Satu jam kemudian Bilalu kembali meneropong asap yang sudah kian
mendekat. "Kap!. Asap itu dari kapal. Bukan pengeboran minyak
Pertamina," pekik mualim itu. "Kita menuju ke sana," sahut
Kapten Sumirat.
Pagi itu udara cukup cerah untuk ukuran Januari yang biasanya
selalu berkabut tebal. Sangihe terus melaju untuk melihat kapal
apa yang mengeluarkan asap itu. Tepat pukul 07.35, Bilalu bisa
membaca tulisan di kapal itu meskipun belum jelas benar Tampomas
II.
Para penumpang Tampomas II juga sudah melihat kedatangan
Sangihe. Hadi Wiyono segera mencari cermin di kamar penumpang
untuk di-"soklehkan" ke arah Sangihe datang.
Saat itu juga Markonis Sangihe, Abubakar, diperintahkan untuk
memberitahu Radio Pantai mana saja yang bisa dihubungi. Abubakar
memutar-mutar saluran radio di ruang Markonis yang berdampingan
dengan ruang kemudi itu. "Tiga menit kemudian saya bisa
berhubungan dengan Radio Jakarta, memberitahukan bahwa KM
Tampomas II terbakar," ujar Abubakar.
Memang hanya itu yang bisa diberitahukan. Sangihe sendiri masih
belum pasti, apakah Tampomas II perlu pertolongan darurat. Hanya
Sangihe terus mendekat dan Kapten Sumirat mengumpulkan awak
kapal untuk bersiap-siap melakukan pertolongan.
Tapi begitu jarak tinggal dua kilometcr, Sumirat melihat para
penumpang sudah berada di atas kapal. "Kirim SOS", perintah
Sumirat pada Abubakar, lewat lubang kecil yang menghubungkan
ruang markonis dengan ruang kemudi. "Pukul 08.15 persis saya
kirim SOS dengan morse," ujar Abubakar. Dengan demikian
diharapkan seluruh kapal dan stasiun pantai menangkap sinyal SOS
dari Sangihe itu.
Sangihe terus mendekat, pelan-pelan Dilihat oleh Sumirat,
Tampomas sudah buang jangkar. Berarti Sangihe bisa lebih dekat
lagi tanpa takut terjadi tabrakan "Saya kelilingi dulu Tampomas
untuk melihat dari arah mana bisa mendekat," ujar Sumirat.
"Untuk tender (merapat) dari lambung kanan jelas tidak bisa,
karena asap mengarah ke kanan. Tapi mau fender di lambung kiri
juga susah, karena ada tali jangkar yang kalau tertabrak bisa
putus dan berbahaya," tambahnya.
Ada kesulitan lain yang lebih menghambat lagi. KM Sangihe
sendiri sebenarnya dalam keadaan sakit. "Kalau kapal ini normal,
kami tidak akan lewat sini," ujar Sumirat.
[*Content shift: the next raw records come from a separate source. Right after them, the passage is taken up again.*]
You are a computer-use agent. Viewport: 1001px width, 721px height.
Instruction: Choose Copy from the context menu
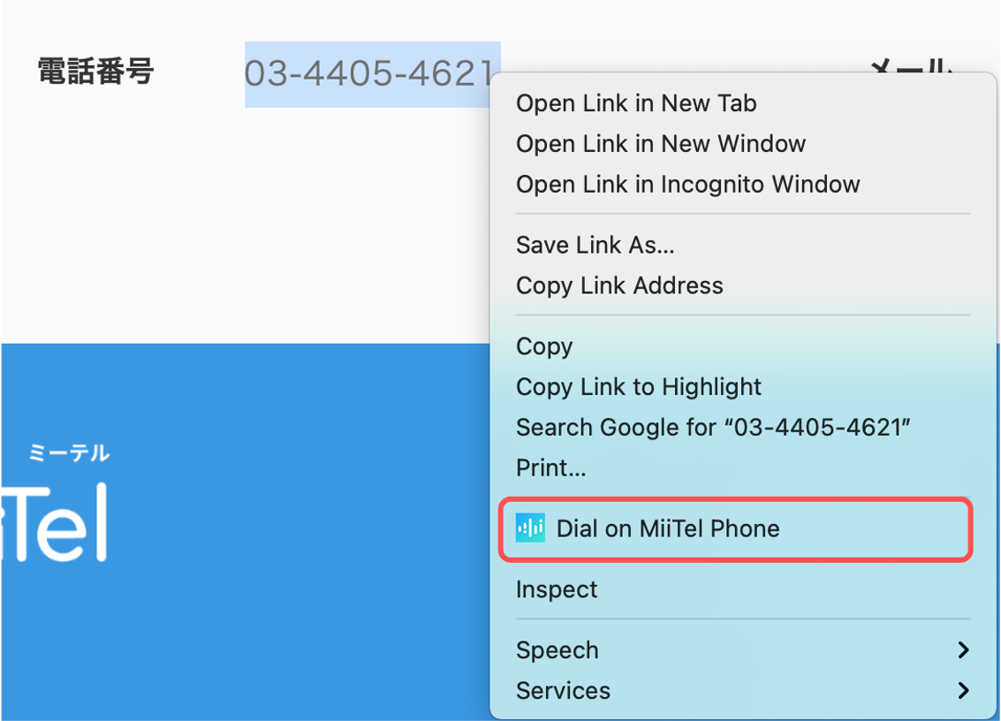point(544,346)
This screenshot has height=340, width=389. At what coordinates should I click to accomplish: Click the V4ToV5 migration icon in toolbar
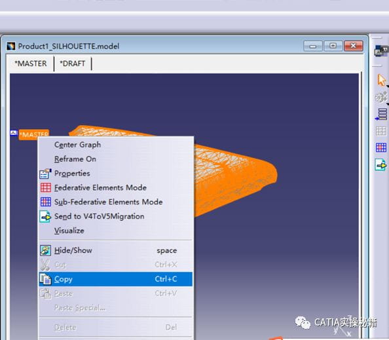(380, 165)
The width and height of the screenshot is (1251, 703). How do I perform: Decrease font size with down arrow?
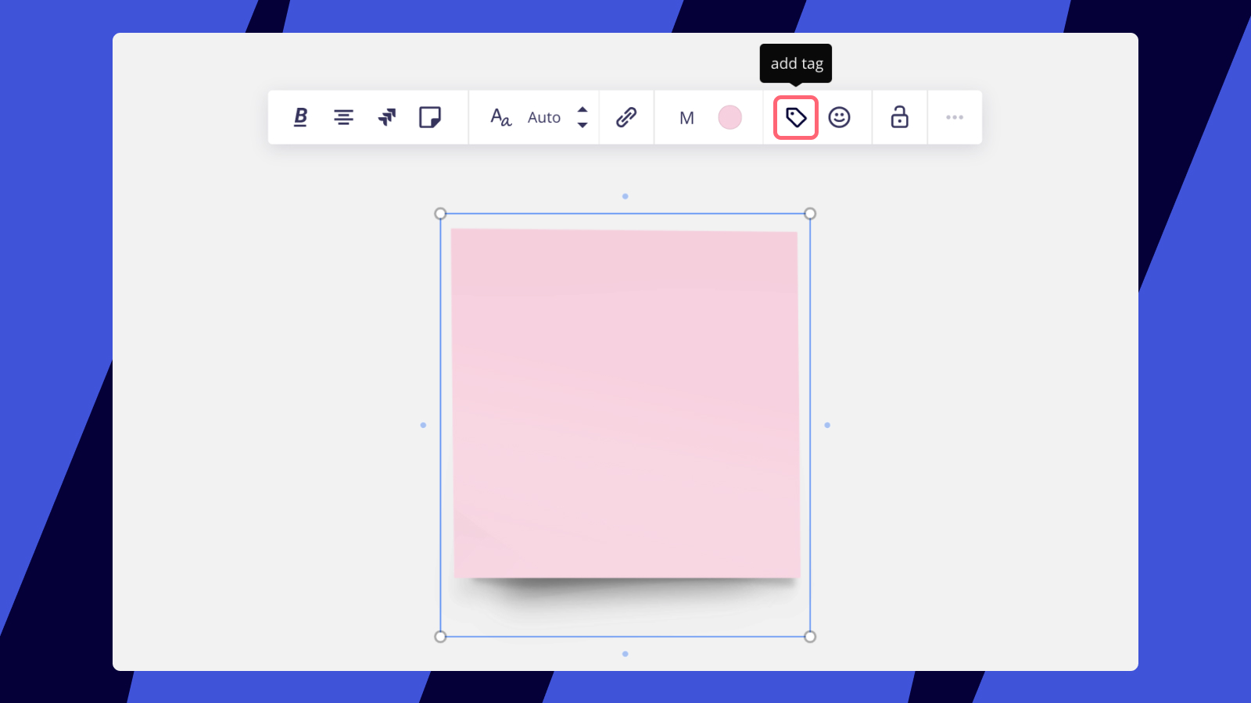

Sangihe mestinya harus membawa 900 ekor sapi dari Pare-Pare ke
Padang. Tapi karena mesin rusak, ia nongkrong dulu di Pare-Pare
sampai 6 hari. Akhirnya bisa juga jalan -- tapi Sumirat minta
agar kapal itu dibawa dulu ke Surabaya untuk dinaikkan dok.
"Itulah sebabnya saya tidak berani ambil jalan lurus
ParePare-Surabaya, tapi menyusuri dulu pantai Sulawesi. Kalau
saya ambil jalan lurus tidak akan ketemu Tampomas," kata
Sumirat.
Itu bukan kerusakan satu-satunya. KM Sangihe sebenarnya punya 3
mesin pembangkit listrik -- tapi tinggal sebuah yang masih
hidup. "Akibatnya saya tidak bisa melakukan manouver (olah
gerak)," ujar Sumirat. "Kalau tidak bisa melakukan olah gerak,
bagaimana bisa tender, " katanya pula.
Sumirat, 46 tahun, sebenarnya sudah tiga kali berpengalaman
melakukan tender di tengah laut. "Tapi kali ini benar-benar
tidak bisa," katanya. "Kapten Rivai, Nakoda Tampomas, adalah
teman sekelas saya, di AIP. Bayangkan bagaimana perasaan saya
setelah tidak berhasil merapat di kapalnya."
Setelah tidak mungkin melakukan tender di lambung kanan dan
kiri, Sumirat memutuskan untuk "parkir" di depan Tampomas dengan
harapan bisa mendekat dari arah depan. Ketika jarak tinggal 300
meter lagi, Sumirat memerintahkan buang jangkar sepanjang 6
segel (142 meter).
Dengan demikian jarak kedua kapal itu tinggal sekitar 150 meter.
Sumirat sekali lagi memerintahkan untuk melepaskan dua segel
lagi, sehingga jarak keduanya tinggal sekitar 100 meter.
Seorang ABK (Anak Buah Kapal) Sangihe mencoba melemparkan tali
ke Tampomas. Tapi tak sampai. ABK yang lain kemudian mengambil
pistol khusus yang dipakai untuk menembakkan tali "Tapi sungguh
aneh, pistol itu mejen," ujar Husin Hamzah, ABK Sangihe asal
Gombong.
Sementara itu dari arah Tampomas, sudah ada tali yang hanyut.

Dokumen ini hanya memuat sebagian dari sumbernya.